§ RECORD SET:
********
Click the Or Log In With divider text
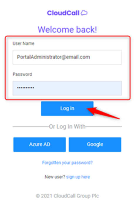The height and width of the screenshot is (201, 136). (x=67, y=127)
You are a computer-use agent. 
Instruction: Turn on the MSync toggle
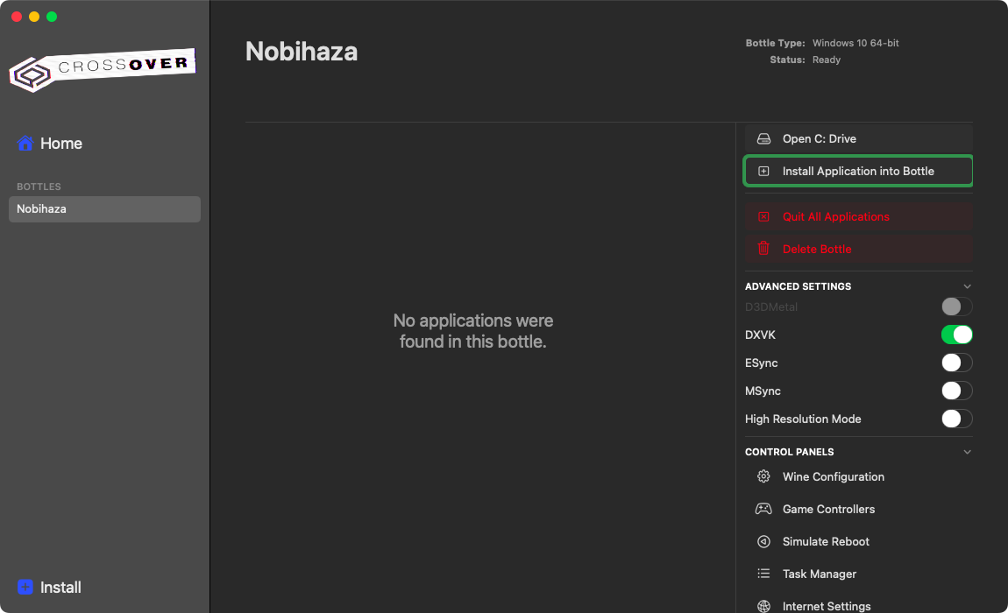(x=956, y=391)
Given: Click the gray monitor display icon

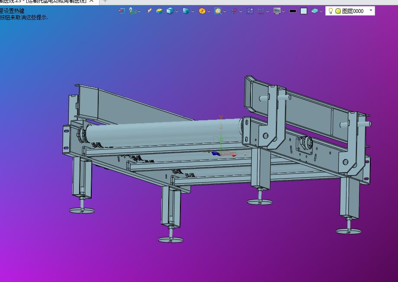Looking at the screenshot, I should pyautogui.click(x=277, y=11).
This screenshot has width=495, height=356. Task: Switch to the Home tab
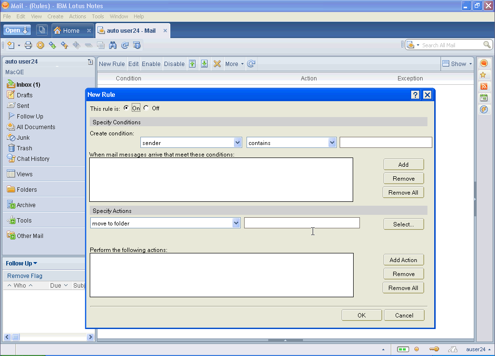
********
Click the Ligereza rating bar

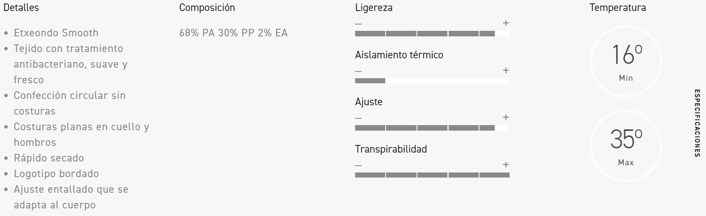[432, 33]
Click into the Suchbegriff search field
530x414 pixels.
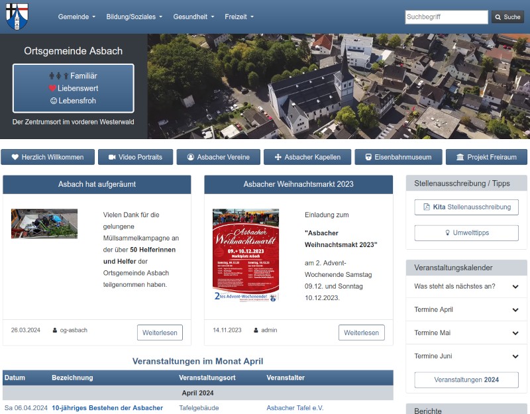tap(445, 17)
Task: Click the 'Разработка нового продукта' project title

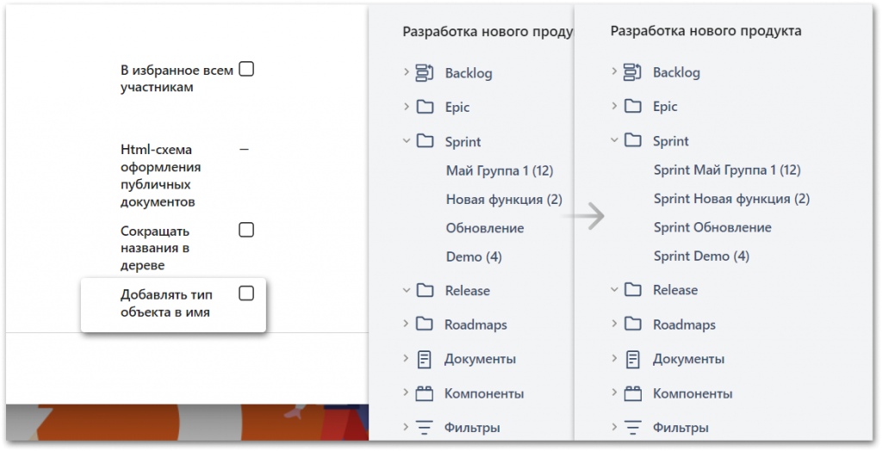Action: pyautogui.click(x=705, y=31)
********
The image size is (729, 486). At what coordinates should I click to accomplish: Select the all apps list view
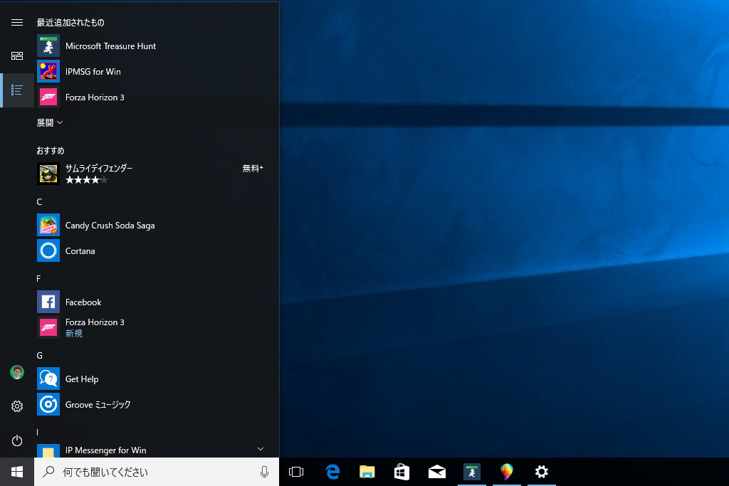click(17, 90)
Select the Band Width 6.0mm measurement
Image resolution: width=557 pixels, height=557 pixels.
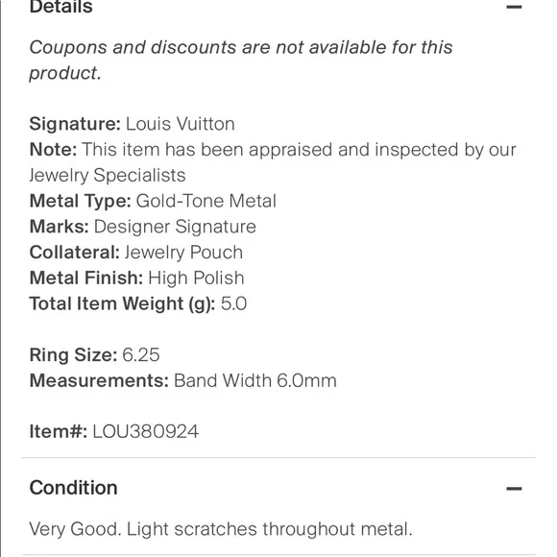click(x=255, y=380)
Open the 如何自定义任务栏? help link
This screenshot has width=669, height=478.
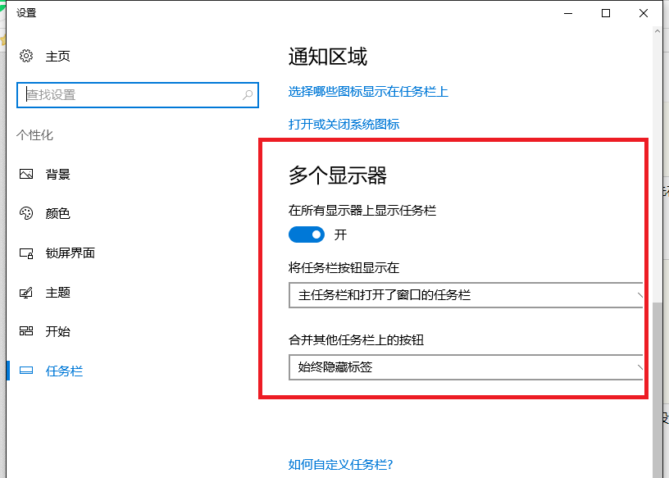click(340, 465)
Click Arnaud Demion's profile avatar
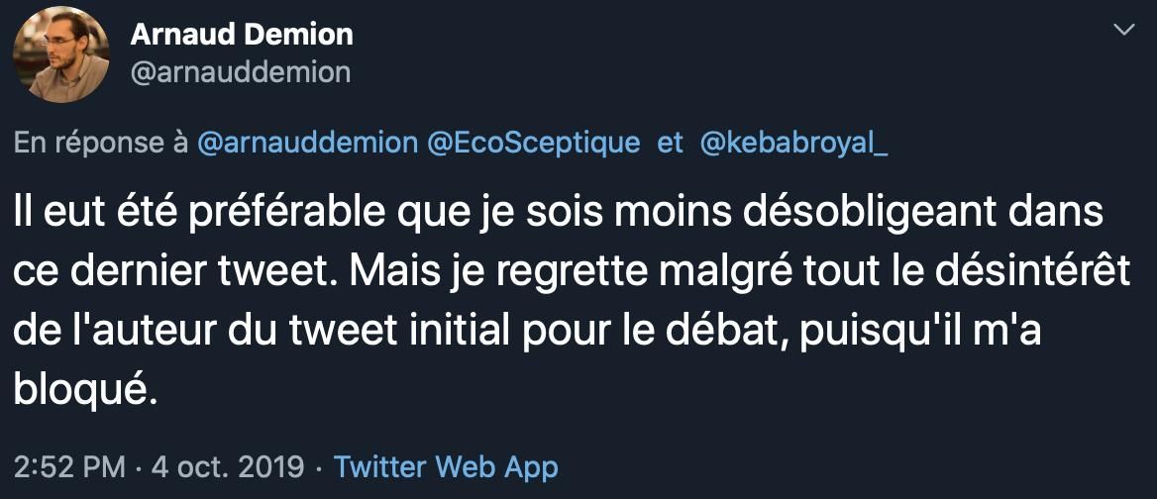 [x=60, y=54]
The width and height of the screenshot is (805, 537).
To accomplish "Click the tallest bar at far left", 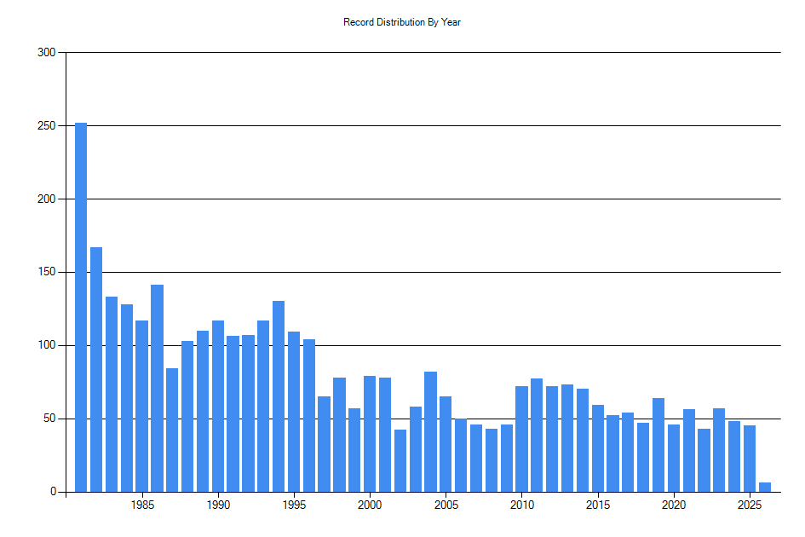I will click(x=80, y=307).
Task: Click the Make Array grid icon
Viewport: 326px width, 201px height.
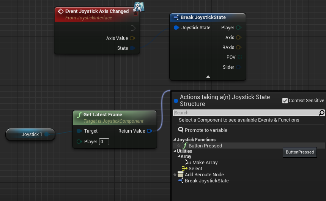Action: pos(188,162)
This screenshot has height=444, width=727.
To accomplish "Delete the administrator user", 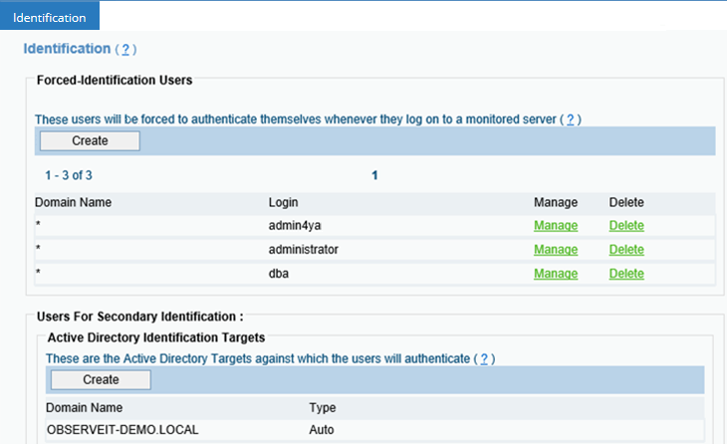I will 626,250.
********
§ THE TASK:
Starting at the line above that has "Click the Or Log In With divider text" and ending at the line that has "This screenshot has width=495, height=356.", copy each line exactly, leaving the pictures out and adding nothing.

§ ANSWER TO THIS EXERCISE:
Click the Or Log In With divider text
The height and width of the screenshot is (201, 136). (x=67, y=127)
You are a computer-use agent. 
Instruction: Turn on the MSync toggle
(x=956, y=391)
Given: Click the gray monitor display icon

Looking at the screenshot, I should pyautogui.click(x=277, y=11).
This screenshot has width=495, height=356. Task: Switch to the Home tab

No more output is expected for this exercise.